Why File Sharing Will Save Hollywood, Music - peter123
http://blog.wired.com/business/2009/04/why-file-sharin.html
======
stcredzero
Books have been a good model for music, as far as technological effects go.

Technological advances in publishing have acted to democratize the industry.
We have fewer ultra superstars like Hemmingway. (J.K. Rowling seems to be the
most recent one.) But publishing a book is something almost anyone can do on
their own now, albeit with considerable effort, so you don't necessarily need
to be an ultra-superstar to earn a living at it. You may have to devote
considerable effort promoting yourself, though, and you'll probably have to
tour.

You can replace "books" with "music" and most of the paragraph would apply
just as well, minus the sentences mentioning J.K. Rowling and Hemmingway.

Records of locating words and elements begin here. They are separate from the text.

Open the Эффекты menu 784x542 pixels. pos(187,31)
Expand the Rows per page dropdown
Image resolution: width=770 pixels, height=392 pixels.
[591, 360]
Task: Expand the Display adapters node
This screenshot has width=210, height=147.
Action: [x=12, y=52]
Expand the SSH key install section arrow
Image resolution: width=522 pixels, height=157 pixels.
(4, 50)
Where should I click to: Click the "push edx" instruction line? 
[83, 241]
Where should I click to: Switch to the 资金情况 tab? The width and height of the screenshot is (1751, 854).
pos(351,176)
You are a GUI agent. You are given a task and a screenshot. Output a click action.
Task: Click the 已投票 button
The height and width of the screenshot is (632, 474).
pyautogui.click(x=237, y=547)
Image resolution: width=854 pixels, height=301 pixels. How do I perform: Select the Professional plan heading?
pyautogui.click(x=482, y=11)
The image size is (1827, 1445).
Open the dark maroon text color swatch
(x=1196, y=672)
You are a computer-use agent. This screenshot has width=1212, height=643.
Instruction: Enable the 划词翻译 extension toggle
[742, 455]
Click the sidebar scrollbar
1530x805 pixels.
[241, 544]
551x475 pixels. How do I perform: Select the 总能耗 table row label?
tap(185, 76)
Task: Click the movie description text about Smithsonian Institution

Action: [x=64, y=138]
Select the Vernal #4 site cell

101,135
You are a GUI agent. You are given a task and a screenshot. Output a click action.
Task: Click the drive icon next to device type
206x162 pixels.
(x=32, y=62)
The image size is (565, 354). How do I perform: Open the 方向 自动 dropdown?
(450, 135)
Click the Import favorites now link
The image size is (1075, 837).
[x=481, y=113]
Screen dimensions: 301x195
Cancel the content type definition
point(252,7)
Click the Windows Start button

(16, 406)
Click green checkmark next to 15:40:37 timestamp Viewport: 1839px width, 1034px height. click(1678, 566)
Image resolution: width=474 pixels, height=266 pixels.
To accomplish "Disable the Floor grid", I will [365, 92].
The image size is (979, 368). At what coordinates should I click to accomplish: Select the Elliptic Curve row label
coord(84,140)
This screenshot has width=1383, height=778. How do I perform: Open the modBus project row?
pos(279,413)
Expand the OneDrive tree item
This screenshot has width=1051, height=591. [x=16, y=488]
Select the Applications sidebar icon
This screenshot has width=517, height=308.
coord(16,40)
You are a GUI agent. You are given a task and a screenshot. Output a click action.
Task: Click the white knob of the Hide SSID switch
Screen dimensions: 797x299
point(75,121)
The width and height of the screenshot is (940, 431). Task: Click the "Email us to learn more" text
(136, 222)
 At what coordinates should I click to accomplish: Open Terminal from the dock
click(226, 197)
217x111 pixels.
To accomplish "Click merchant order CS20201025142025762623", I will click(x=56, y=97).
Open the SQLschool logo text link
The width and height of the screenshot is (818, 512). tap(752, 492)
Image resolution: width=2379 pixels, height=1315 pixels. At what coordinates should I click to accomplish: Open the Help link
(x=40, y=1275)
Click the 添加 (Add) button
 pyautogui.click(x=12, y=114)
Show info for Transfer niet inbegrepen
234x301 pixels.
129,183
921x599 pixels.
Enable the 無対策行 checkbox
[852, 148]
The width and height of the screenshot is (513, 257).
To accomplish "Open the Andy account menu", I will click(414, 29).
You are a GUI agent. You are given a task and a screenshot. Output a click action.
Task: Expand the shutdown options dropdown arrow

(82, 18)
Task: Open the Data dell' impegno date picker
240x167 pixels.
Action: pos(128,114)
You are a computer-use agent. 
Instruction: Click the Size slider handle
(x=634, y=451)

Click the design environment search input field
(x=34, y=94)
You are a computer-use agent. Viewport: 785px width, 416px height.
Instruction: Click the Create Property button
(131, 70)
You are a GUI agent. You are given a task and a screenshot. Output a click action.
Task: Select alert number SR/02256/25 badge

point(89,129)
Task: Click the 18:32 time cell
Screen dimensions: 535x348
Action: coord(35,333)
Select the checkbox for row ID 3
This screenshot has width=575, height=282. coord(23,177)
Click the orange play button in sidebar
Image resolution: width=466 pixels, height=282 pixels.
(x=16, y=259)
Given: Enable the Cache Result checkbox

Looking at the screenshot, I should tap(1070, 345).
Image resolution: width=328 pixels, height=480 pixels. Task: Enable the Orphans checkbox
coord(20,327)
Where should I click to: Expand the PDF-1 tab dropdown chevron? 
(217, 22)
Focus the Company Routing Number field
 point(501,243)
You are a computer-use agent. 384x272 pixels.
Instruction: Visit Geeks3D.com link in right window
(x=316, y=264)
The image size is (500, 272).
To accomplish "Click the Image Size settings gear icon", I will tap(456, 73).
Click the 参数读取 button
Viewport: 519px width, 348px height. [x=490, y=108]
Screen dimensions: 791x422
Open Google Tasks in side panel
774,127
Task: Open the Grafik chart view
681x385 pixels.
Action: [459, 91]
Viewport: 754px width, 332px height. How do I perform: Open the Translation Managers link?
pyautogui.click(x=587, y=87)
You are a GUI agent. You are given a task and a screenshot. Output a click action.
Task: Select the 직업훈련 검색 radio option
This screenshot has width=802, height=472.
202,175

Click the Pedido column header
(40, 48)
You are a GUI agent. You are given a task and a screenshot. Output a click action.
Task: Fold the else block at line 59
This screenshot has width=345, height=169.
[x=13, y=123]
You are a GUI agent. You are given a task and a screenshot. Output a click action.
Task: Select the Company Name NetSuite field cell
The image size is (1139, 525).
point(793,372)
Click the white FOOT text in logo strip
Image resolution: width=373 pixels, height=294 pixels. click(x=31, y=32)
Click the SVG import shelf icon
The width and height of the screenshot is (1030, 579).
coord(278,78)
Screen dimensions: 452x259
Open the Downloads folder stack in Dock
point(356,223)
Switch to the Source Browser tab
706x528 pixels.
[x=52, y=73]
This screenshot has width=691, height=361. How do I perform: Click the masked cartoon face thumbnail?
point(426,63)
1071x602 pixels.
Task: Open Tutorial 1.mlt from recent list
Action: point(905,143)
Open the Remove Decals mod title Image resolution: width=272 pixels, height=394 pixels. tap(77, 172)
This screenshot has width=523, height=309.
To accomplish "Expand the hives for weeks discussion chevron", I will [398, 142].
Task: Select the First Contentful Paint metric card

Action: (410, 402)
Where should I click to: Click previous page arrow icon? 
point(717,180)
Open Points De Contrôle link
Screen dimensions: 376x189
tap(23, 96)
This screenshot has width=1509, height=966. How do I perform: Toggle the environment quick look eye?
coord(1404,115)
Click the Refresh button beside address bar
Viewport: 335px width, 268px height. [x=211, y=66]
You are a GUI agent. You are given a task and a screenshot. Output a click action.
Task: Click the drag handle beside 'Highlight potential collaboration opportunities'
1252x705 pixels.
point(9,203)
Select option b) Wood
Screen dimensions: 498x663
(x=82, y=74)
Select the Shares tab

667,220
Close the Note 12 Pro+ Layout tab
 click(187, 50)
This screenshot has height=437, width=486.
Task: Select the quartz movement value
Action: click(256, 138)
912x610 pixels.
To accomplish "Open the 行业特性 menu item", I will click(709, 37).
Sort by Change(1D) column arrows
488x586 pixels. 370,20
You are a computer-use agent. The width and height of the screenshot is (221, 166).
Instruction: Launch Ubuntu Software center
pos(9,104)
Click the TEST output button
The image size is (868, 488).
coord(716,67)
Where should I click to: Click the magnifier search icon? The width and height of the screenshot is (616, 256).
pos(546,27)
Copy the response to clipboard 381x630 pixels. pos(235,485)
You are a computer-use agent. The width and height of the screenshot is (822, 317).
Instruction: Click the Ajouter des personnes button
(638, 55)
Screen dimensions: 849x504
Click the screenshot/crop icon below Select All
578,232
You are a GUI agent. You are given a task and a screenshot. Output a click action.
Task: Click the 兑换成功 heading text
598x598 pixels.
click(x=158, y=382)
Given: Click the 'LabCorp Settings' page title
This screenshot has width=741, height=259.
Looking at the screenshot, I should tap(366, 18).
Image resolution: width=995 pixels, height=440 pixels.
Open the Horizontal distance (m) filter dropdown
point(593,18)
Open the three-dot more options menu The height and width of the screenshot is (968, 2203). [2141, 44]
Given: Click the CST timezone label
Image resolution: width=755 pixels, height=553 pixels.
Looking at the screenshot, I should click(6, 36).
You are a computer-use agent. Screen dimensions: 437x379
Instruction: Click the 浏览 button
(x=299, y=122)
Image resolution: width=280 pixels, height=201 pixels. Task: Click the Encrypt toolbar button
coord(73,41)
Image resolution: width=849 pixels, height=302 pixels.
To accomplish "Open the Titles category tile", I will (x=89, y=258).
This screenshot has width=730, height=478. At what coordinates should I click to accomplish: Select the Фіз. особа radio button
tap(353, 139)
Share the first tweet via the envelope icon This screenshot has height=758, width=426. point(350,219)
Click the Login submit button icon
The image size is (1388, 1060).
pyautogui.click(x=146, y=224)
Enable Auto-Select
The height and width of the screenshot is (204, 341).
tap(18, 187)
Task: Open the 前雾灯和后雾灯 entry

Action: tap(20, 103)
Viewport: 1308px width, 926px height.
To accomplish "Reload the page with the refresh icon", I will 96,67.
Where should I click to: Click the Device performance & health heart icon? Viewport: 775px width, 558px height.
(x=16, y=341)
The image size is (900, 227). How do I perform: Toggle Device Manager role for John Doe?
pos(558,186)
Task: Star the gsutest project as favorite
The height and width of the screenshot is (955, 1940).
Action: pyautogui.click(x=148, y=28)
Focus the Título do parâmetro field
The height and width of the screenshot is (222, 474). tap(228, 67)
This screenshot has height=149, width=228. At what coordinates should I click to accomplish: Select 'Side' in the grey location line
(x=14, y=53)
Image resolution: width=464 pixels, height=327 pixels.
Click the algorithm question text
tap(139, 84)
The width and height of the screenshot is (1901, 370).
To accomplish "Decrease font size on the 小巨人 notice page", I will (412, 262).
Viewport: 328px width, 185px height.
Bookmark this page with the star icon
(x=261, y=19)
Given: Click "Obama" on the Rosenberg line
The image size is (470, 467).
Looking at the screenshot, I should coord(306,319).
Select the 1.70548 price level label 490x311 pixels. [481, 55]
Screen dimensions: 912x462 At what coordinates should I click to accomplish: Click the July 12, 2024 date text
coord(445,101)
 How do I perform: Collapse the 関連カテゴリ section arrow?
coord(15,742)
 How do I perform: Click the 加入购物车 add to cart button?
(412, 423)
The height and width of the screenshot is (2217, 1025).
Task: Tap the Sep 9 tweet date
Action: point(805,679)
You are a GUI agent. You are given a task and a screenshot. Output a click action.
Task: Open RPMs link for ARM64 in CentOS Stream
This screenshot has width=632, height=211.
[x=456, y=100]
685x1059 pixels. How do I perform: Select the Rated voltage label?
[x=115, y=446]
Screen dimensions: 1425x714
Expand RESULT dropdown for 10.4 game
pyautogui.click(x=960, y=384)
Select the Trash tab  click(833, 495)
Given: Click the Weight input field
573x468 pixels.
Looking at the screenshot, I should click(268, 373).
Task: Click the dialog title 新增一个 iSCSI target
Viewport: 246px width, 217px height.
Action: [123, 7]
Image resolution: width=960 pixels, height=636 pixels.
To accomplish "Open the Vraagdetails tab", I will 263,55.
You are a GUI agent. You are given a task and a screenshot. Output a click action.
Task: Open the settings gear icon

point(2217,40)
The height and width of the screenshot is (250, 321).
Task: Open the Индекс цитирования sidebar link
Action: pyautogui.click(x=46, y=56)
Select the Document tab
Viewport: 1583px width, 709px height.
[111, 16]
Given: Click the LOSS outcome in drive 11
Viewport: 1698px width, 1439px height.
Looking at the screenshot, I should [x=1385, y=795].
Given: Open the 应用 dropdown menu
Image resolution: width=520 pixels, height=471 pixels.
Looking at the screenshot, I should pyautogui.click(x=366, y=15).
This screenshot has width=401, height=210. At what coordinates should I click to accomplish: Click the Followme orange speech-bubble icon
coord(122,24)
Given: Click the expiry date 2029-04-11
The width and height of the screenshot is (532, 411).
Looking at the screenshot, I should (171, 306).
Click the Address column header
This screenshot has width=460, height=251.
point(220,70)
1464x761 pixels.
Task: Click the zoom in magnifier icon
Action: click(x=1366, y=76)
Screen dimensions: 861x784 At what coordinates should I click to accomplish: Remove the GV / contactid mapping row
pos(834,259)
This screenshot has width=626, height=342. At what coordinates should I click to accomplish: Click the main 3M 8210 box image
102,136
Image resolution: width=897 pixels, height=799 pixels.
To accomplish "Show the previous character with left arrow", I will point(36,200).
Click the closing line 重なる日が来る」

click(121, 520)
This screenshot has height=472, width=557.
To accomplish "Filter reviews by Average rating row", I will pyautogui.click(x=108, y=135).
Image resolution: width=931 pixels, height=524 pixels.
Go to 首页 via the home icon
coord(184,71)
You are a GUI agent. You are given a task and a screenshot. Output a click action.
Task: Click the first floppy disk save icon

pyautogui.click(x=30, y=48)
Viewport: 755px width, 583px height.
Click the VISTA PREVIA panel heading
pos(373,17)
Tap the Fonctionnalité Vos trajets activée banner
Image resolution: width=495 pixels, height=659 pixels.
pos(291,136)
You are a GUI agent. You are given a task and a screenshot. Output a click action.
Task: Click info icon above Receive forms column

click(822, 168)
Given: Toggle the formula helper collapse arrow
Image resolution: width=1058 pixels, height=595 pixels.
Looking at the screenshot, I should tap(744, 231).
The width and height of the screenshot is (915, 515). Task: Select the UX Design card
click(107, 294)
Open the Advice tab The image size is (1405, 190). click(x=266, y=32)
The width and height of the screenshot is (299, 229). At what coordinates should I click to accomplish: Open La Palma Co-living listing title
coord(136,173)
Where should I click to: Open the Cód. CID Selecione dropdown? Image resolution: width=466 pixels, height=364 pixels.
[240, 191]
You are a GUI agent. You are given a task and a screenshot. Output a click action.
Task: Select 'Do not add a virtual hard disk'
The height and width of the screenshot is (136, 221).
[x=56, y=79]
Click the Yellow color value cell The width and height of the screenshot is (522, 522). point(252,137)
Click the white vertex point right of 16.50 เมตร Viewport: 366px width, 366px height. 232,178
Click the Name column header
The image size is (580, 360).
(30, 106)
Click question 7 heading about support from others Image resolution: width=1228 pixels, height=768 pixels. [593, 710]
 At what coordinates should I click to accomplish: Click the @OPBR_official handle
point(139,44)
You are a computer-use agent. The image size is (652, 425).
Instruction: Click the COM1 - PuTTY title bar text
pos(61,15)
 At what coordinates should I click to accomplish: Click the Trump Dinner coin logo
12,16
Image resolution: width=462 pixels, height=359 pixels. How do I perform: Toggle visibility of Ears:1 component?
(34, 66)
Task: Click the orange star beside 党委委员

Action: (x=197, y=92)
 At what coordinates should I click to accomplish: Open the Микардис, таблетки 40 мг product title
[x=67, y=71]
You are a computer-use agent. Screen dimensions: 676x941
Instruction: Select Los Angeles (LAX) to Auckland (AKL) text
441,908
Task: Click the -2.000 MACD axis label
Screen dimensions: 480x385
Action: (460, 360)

I don't think this is necessarily a bad thing, though. It used to be that all
entertainment culture was locally produced and consumed, in the form of
parlour music and after dinner stories. When media enabled this to be
centrally produced, this also enabled extreme concentrations of wealth.
However, it also took away people's power to produce their own culture. Now
technology is putting it back into the hands of the people.

So no, hopefully file sharing won't save Hollywood. Hopefully some significant
portion of it will remain as a gathering place for some of the best and
brightest talents, but Hollywood's former brilliance will be shattered and
redistributed to everyone out there.